To build on “Anonymous Ads,” J.C. Penneywill begin airing new TV spots that continue the “Yes, J.C. Penney” conversation, showing what happens when consumers see on-trend goods at budget prices. In a 30-second commercial titled “Airplane,” a woman who purchased a “$250 runway-ready matching set in a bold print for $72” is not only buying the clothing, but also the envious, lingering look from a first-class passenger.
A similar slow-motion construct is used in 30-second spot “Ropa Vieja,” wherein a woman secures a “$300 chef-worthy Dutch oven in samba red for $60” along with silent approval from her boyfriend’s mother. The ads begin airing April 12 during moments like the NBA postseason and revolve around a “We’ve got the receipts” tagline.
“People think off-price [retail] is where the deals are… We’ve got the deals, and we’ve got the receipts to prove it,” Thalberg said of the spots. “That is really what this whole new campaign is meant to better articulate, and in a way that should make you feel smart versus talked down [to] … you want to feel smart for being savvy enough to know where to get something.”
Big deals, big laughs
To elevate the campaign from insight-driven creative to real consumer value, J.C. Penney will also bring back its “Really Big Deals” campaign for seven consecutive weeks this spring. “Really Big Deals” previously ran during Amazon’s “Thursday Night Football” and helped J.C. Penney outperform traffic metrics during the second half, Thalberg said.

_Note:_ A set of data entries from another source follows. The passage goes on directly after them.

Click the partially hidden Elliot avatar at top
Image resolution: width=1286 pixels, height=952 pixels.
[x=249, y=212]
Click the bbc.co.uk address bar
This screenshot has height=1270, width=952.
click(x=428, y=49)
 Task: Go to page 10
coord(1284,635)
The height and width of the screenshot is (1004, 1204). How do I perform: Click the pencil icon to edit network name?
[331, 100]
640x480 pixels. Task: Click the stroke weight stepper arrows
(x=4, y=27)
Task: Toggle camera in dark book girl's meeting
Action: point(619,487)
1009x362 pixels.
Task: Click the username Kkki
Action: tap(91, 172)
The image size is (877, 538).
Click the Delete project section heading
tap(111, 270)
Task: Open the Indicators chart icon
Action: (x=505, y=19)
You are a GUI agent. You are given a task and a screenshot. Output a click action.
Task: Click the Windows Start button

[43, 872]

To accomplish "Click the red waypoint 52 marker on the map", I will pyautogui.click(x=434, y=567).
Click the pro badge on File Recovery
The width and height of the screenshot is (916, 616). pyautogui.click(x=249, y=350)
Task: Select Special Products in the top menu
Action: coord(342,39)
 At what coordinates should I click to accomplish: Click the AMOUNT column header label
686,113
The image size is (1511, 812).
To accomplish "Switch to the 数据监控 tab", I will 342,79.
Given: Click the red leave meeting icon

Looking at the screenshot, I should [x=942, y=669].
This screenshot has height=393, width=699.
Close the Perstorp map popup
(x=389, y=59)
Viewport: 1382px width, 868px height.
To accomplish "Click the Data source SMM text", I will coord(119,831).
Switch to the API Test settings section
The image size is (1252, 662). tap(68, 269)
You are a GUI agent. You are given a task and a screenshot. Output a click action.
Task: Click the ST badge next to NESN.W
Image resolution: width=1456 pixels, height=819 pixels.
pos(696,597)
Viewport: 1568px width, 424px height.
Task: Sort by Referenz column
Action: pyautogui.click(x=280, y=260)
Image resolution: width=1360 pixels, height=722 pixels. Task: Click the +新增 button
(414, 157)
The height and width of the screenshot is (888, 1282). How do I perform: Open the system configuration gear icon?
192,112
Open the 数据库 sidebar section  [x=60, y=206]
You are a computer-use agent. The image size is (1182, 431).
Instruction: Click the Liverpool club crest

Rather than football games, this round of deals will appear during episodes of “Jimmy Kimmel Live!” as part of what the retailer bills as a first-of-its-kind integration with the late night show. Beginning April 10, Kimmel sidekick Guillermo Rodriguez will reveal a new deal every Thursday for the campaign’s run. Kimmelot and the Kimmel team assisted on the effort.
“We gave them creative license, and of course, that takes both confidence and a little bravery, but … I think people need a little laugh right now,” Thalberg said of the Kimmel partnership.
Providing both value at the register and levity in pop culture moments could ingratiate J.C. Penney with consumers who are continuing to feel pressure from a chaotic economy and sociopolitical landscape. For Thalberg, as both head of consumer and marketing, honoring the retailer’s relationship with the customer is crucial.
“Some of these bigger macros are daunting, and I would be remiss if I didn’t call them anything but that, but at the same time… we have an opportunity here to really be who we are, which is to give people what they really want and need,” the executive explained. “This market is only going to exacerbate the need of that for consumers, so we’re going to stay very, very humble and very, very agile, but hopefully this is the right way to be telling our story right now.”